### Task instructions
Print the lines of the data, starting with the first, up to and including the line where "Viewport: 494px width, 251px height." appears.

[Dataset entries]
******************************
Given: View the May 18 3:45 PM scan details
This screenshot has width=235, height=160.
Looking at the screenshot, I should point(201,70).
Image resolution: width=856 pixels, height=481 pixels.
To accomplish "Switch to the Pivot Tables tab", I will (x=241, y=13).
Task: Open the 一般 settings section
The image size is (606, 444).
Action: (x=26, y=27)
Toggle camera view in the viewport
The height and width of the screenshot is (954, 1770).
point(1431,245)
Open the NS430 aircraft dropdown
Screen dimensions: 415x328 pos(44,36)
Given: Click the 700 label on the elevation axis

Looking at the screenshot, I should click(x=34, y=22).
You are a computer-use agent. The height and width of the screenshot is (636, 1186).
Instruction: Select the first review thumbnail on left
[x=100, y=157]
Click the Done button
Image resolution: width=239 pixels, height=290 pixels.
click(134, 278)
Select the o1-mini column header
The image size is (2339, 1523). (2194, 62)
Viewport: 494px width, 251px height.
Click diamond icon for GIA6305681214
******************************
### Answer space
Given: View the May 18 3:45 PM scan details
This screenshot has width=235, height=160.
Looking at the screenshot, I should point(201,70).
Image resolution: width=856 pixels, height=481 pixels.
To accomplish "Switch to the Pivot Tables tab", I will (x=241, y=13).
Task: Open the 一般 settings section
The image size is (606, 444).
Action: (x=26, y=27)
Toggle camera view in the viewport
The height and width of the screenshot is (954, 1770).
point(1431,245)
Open the NS430 aircraft dropdown
Screen dimensions: 415x328 pos(44,36)
Given: Click the 700 label on the elevation axis

Looking at the screenshot, I should click(x=34, y=22).
You are a computer-use agent. The height and width of the screenshot is (636, 1186).
Instruction: Select the first review thumbnail on left
[x=100, y=157]
Click the Done button
Image resolution: width=239 pixels, height=290 pixels.
click(134, 278)
Select the o1-mini column header
The image size is (2339, 1523). (2194, 62)
Viewport: 494px width, 251px height.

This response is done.